Cap au Sud, l’Afrique d’abord

par Jean-Louis Guigou

 

 

La mondialisation a beaucoup apporté à l’Afrique.

L’Afrique a élargi ses relations économiques et politiques à la Chine, la Russie, l’Inde, la Turquie, les États-Unis…

Ce faisant, les relations avec les pays européens sont moins dynamiques, moins lisibles… empreintes de critiques résilientes sur le néo-colonialisme notamment – cela se dit. Les critiques sont souvent empreintes de nostalgie – cela se sait.

Menacée de « japonisation » (fermeture, vieillissement, stagnation économique), l’Europe n’a pas d’autre choix que de jouer la carte de l’Afrique et de redynamiser ses relations au profit des Européens et des Africains (exigence d’équilibre et de réciprocité).

Pour cela, l’Europe bénéficie d’avantages comparatifs extraordinaires par rapport à la Chine, l’Inde, les États-Unis :

  • la proximité géographique, culturelle, et administrative avec les pays africains ;
  • la complémentarité des matières première et des niveaux de développement ;
  • la solidarité de faire face aux défis communs (terrorisme, immigration, réchauffement climatique), qui impose de mutualiser nos efforts.

 

Ursula von der Leyen, la Présidente de la Commission européenne, dans son discours sur l’Etat de l’Union devant le Parlement européen, le 15 septembre 2020, a eu raison de déclarer : « Nous ne sommes pas seulement voisins, nous sommes des partenaires naturels (…) l’Afrique sera un partenaire essentiel pour bâtir le monde dans lequel nous voulons vivre. »

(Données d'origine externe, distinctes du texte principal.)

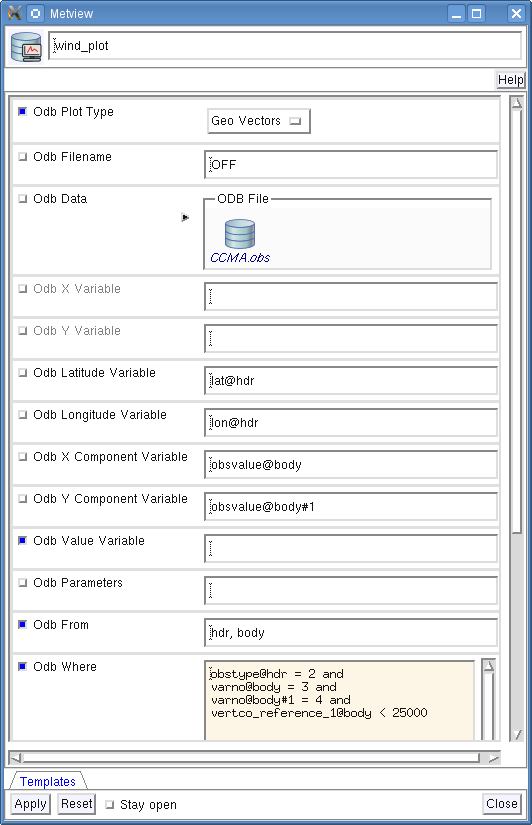Click the Apply button
The width and height of the screenshot is (532, 825).
tap(31, 804)
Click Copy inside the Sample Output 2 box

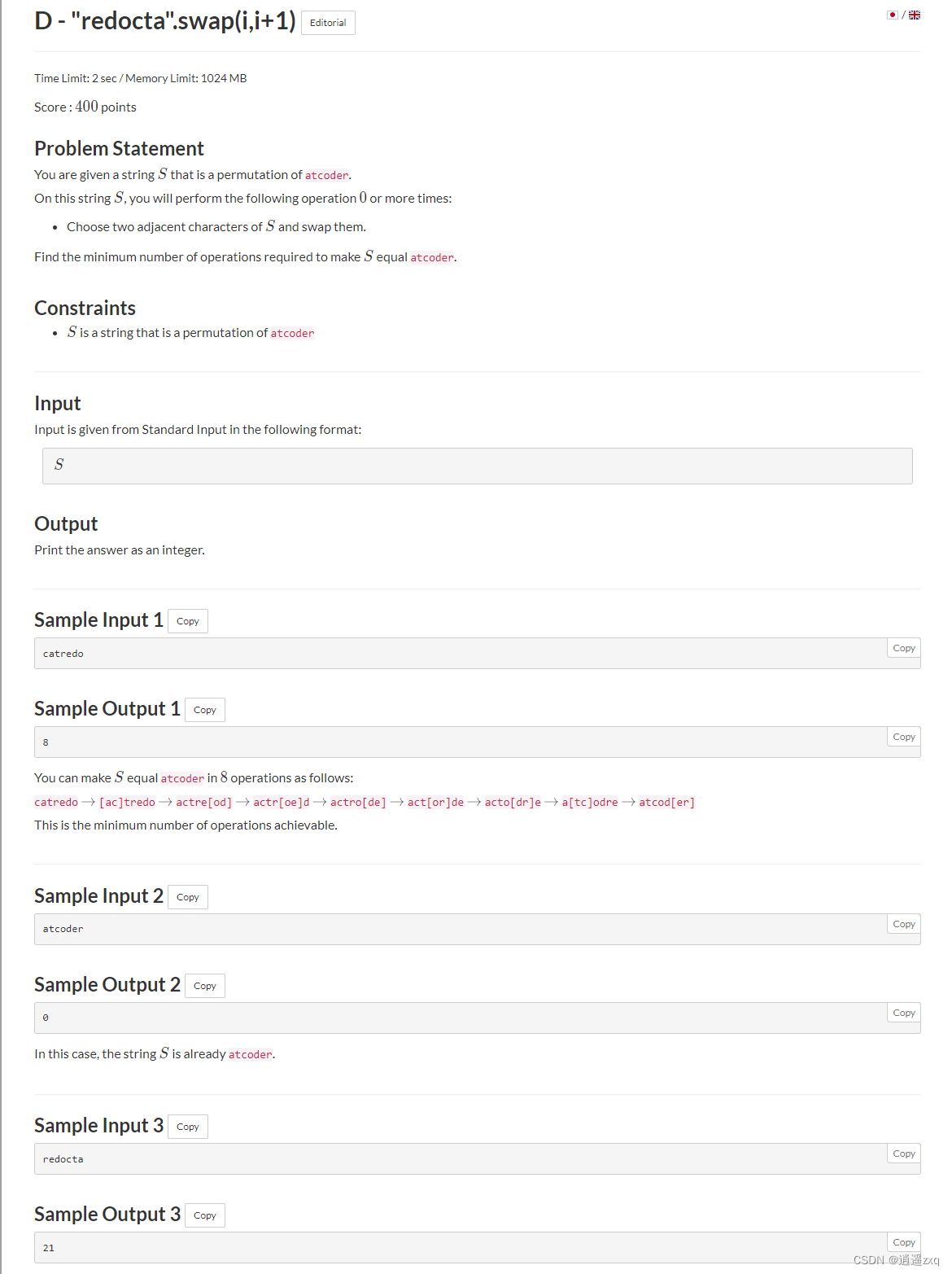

Une nouvelle histoire peut s’écrire et enthousiasmer notre jeunesse, les chefs d’entreprise, la société civile… en créant la grande région « Afrique-Méditerranée-Europe ». L’acronyme AME donne du sens à ce projet.

Compte tenu d’un passé douloureux – traite des noirs, colonisation, soutien aux dictatures, exploitation et exportation des matières premières –, cela impose, aux Européens et aux Africains de changer de comportement, de changer d’objectif, de changer de méthode…

Cap au Sud, l’Afrique d’abord : délocalisation et relocalisation doivent s’y concentrer. L’Europe n’a pas le choix.